Лишь раз в году, в день выхода из тюрьмы, Шлёма чувствовал себя таким чистым, ничем не обремененным и новым. День принимал его в себя, омытого от грехов, обновленного, примирившегося с миром, со вздохом открывал перед ним чистые круги своих горизонтов, увенчанные тишайшей красотой.

Он не торопился. Стоял на краешке дня и не смел переступить, перечеркнуть своей молодой, легкой, чуть припадающей походкой эту мягко закругляющуюся раковину пополуденной поры.

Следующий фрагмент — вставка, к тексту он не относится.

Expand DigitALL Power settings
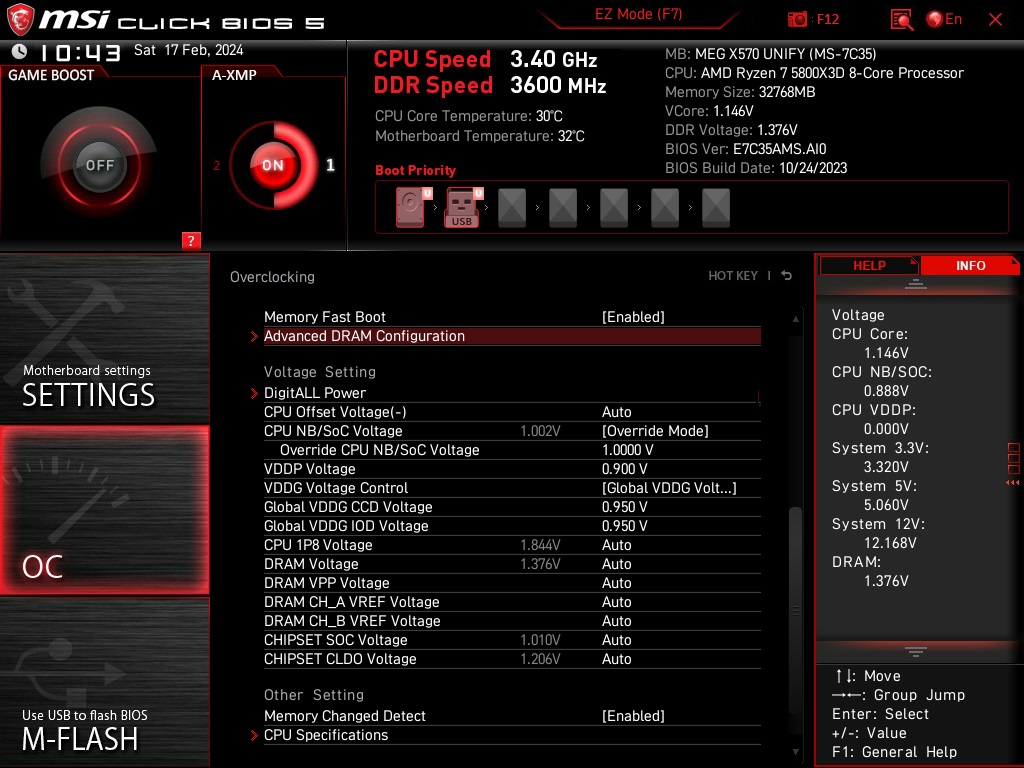 coord(314,392)
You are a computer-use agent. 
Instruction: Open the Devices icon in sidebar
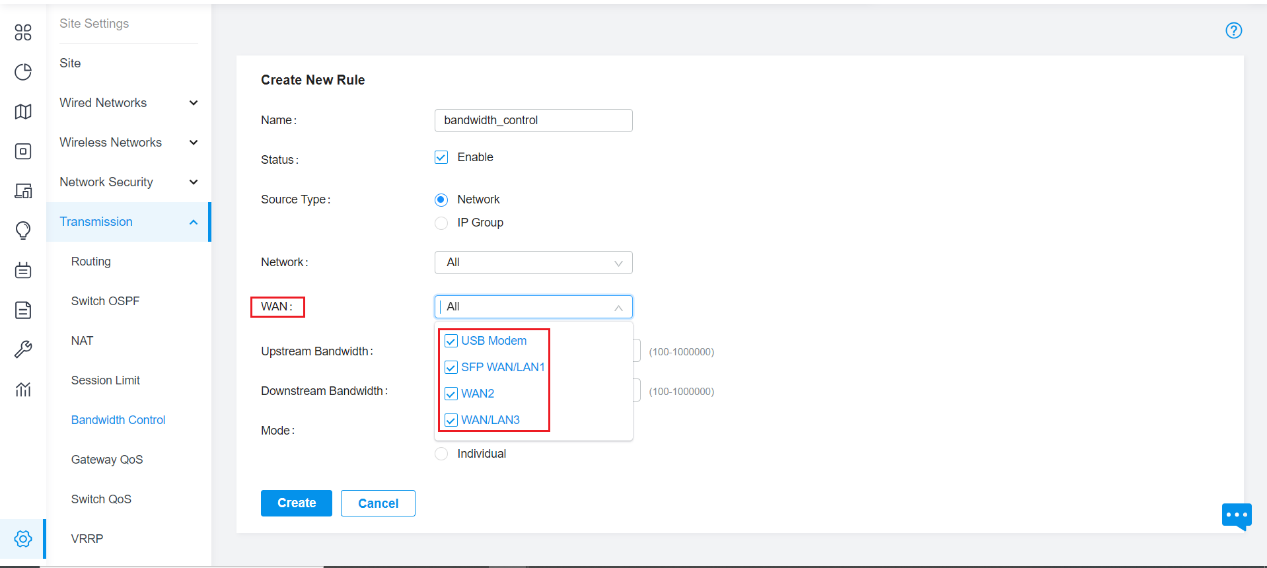23,151
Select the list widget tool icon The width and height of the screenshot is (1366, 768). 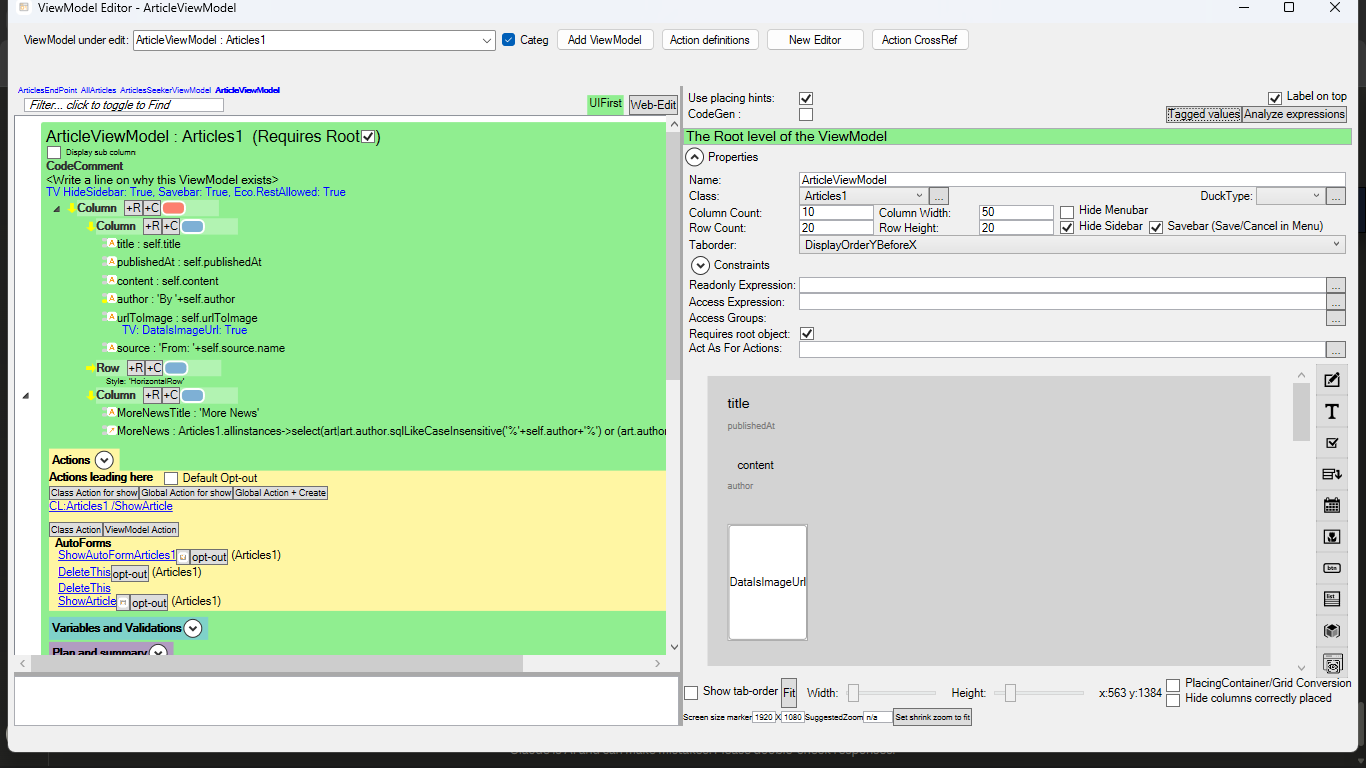(1332, 599)
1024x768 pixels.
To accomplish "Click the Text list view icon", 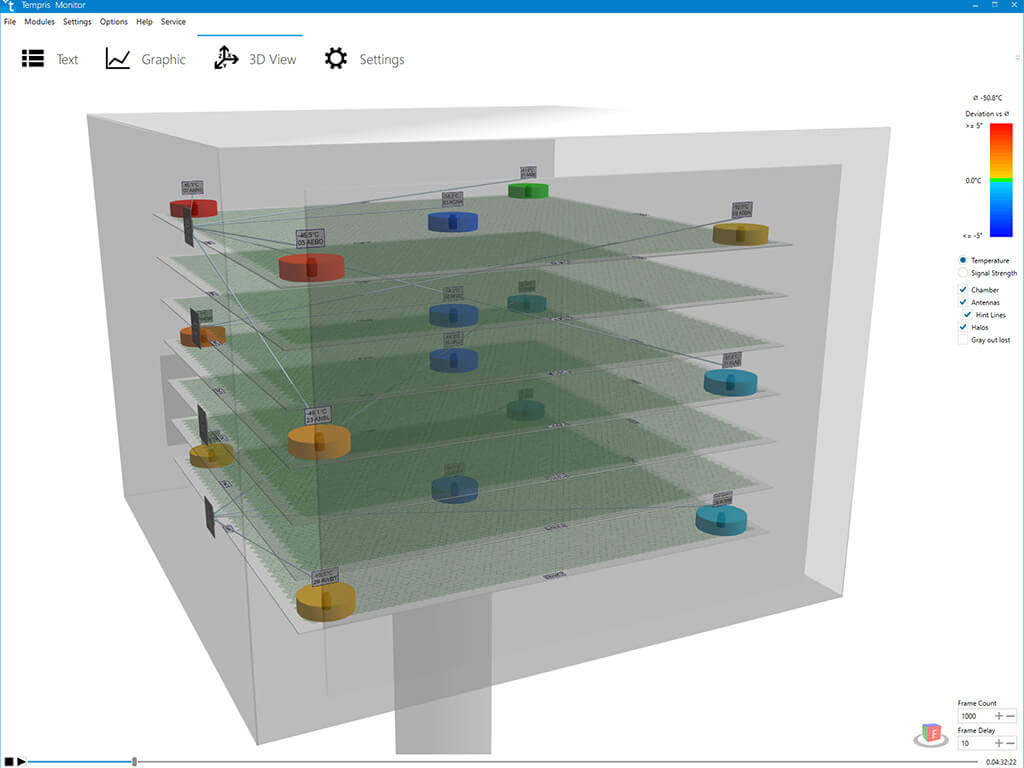I will pyautogui.click(x=33, y=59).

Над городом лежала прозрачная тень. Молчание третьего часа пополудни извлекало из домов чистую белизну мела и раскладывало ее, как колоду карт, вокруг площади. Обделив его в одном круге, оно уже начинало новый, черпая запасы белизны из высокого барочного фасада церкви Св. Троицы, которая, как слетающая с неба огромная рубашка Бога, вся в складках пилястров, ризалитов и фрамуг, распираемая пафосом волют и архивольт, поспешно приводила на себе в порядок это гигантское взволнованное одеяние.

Шлёма поднял, принюхиваясь, голову. Мягкий ветерок нес аромат олеандров, запах праздничных комнат и корицы. И тогда он чихнул своим знаменитым могучим чихом, от которого сорвались и взлетели с полицейского участка перепуганные голуби. Шлёма усмехнулся: через сотрясение его ноздрей Бог давал знак, что настала весна. То был знак куда вернее, чем прилет аистов, и отныне дни будут пронизаны этими детонациями, что, затерянные то ближе, то дальше в городском шуме, станут служить остроумным комментарием ко всевозможным событиям.

— Шлёма! — позвал я, стоя в окне нашего низкого первого этажа.

Шлёма увидел меня, улыбнулся своей приятной улыбкой и приветственно поднял руку.

— Мы с тобой сейчас одни на всем рынке. Я и ты, — тихо произнес он, потому что вздувшийся пузырь неба резонировал, как бочка. — Я и ты, — повторил он с грустной улыбкой. — Как пуст сегодня мир.

Мы могли бы поделить его и назвать по-новому — до того открытый, беззащитный и ничей лежал он перед нами. В такой день Мессия подходит к самому краю горизонта и оттуда смотрит на землю. И когда он видит ее — белую, тихую в синеве и задумчивости, может случиться, что в глазах у него исчезнет граница, голубоватые полосы облаков улягутся тропою, и он, не ведая, что делает, сойдет на землю. А земля в своей задумчивости даже не заметит того, кто сошел на ее дороги, и люди, пробудясь после послеобеденного сна, ничего не будут помнить. Вся история окажется словно бы стерта из памяти, и будет как в прадревние времена до начала ее.